Anche se il numero di vittime fu inferiore rispetto ai colpi che, nell’autunno di quell’anno e nell’estate di quello successivo, a Parigi e a Nizza, avrebbero infierito sulla Francia, oggi Charlie Hebdo è ricordato come l’inizio della seconda fase dell’attacco islamista all’Occidente: la prima essendo cominciata con l’11 settembre e che insanguinò Londra e soprattutto Madrid.

Eppure già ai tempi di Charlie Hebdo si cominciava a capire che qualcosa non funzionava, perché l’Occidente, e l’Europa in particolare, non avevano nessuna intenzione di difendersi. Sì certo, la grande marcia dei capi di stato tutti abbracciati; ma non c’era il presidente americano Obama, non a caso, e soprattutto nessuno nei discorsi ufficiali volle persino nominare la parola I: islam.

Non c’è da stupirsi se oggi la situazione sia la stessa. Se non riesci a comprendere le radici politico-culturali del nemico, non potrai mai a batterlo con la semplice repressione. Repressione che, tra l’altro, diversamente dagli americani dopo l’11 settembre, i governi europei sono stati assai blandi nel praticare, timorosi di violare i «diritti dell’uomo» degli sgozzatori e delle bombe umane, non sia mai.

Le radici sono quelle di un islam religione politica il cui progetto è la conquista dell’Occidente attraverso l’immigrazione, e la trasformazione degli immigrati e dei loro figli, spesso persino di terza generazione, in soldati di Allah. Chi sono le avanguardie di questo progetto? Ovviamente gli imam, sostenuti però e foraggiati dalle diverse monarchie del Golfo. Accanto a ciò, c’è poi il vero e proprio terrorismo di Stato della teocrazia islamica di Teheran.

In cinque anni non si è fatto nulla, se non pannicelli caldi. Non si è fatto nulla sul piano interno per rompere quelle comunità chiuse, in Francia, nei paesi Bassi, in Belgio, in Gran Bretagna, in Germania ma ora persino in Svezia e in Finlandia, le Moleenbek in cui cresce sia un odio spontaneo verso l’occidente sia un odio costruito e pianificato.
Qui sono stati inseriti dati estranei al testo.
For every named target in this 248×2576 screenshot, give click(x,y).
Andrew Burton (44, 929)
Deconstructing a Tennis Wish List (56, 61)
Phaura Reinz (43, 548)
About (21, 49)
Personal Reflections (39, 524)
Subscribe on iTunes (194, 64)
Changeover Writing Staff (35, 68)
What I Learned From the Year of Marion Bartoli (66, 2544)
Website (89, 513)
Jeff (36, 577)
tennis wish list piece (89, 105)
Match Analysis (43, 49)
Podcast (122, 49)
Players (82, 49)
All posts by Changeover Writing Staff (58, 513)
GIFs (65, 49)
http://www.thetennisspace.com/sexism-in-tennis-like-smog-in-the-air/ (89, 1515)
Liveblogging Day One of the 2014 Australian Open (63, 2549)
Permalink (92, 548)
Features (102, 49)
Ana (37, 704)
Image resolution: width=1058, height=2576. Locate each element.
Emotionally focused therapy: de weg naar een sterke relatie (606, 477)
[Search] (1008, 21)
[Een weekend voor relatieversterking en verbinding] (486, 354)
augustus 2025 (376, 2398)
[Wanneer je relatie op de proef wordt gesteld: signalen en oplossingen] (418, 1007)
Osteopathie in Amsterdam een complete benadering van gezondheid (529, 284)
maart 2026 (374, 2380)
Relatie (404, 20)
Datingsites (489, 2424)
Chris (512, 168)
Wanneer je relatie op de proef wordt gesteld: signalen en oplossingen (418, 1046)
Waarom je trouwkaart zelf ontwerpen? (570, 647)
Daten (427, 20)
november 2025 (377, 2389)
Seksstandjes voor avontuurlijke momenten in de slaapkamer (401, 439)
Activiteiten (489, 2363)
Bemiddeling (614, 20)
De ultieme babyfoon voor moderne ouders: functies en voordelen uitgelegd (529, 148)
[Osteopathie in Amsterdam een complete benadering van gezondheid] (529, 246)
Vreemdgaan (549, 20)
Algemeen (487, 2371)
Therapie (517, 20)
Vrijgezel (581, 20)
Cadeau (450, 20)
E se è vero che gli attentati più pesanti si sono placati dopo la fine dell’Isis, è anche vero che, come scrivono gli esperti, siamo entrati nella fase del terrorismo diffuso – che solo tre giorni fa ha mietuto vittime a Parigi.

La situazione è per certi versi anzi persino peggiorata. Finite le mitragliate nei bar e i camion lanciati sulla folla, molti pensano che il terrorismo islamista sia stato sconfitto. E la consapevolezza culturale della sfida, già debole all’epoca, si è fatta ancora più flebile. Pochi giorni fa a Parigi i giudici hanno derubricato a gesto di ubriachezza le torture e il brutale omicidio, da parte di un islamico, di una sua vicina, Sarah Halimi, macellata in quanto ebrea, e tutto ciò in una zona centrale di Parigi. E la comunità ebraica, che si sta svuotando perché sono numerosi gli ebrei francesi in fuga verso Israele, è sempre più allarmata di un antisemitismo quotidiano.

Neonazisti? Si, qualche demente c’è. Ma soprattutto islamisti. Alleati ormai con l’estrema sinistra. Qualche settimana fa abbiamo potuto vedere, a Parigi, una manifestazione contro la «islamofobia», organizzata dal partito di Mélenchon, arrivato quarto alle presidenziali, piena di uomini barbute e donne velate, e di Allah Akbar a go go. E vi hanno preso parte, sia pure a titolo personale, persino alcuni deputati del Partito socialista, quello che stava al governo ai tempi di Charlie Hebdo, del Bataclan, e di Nizza.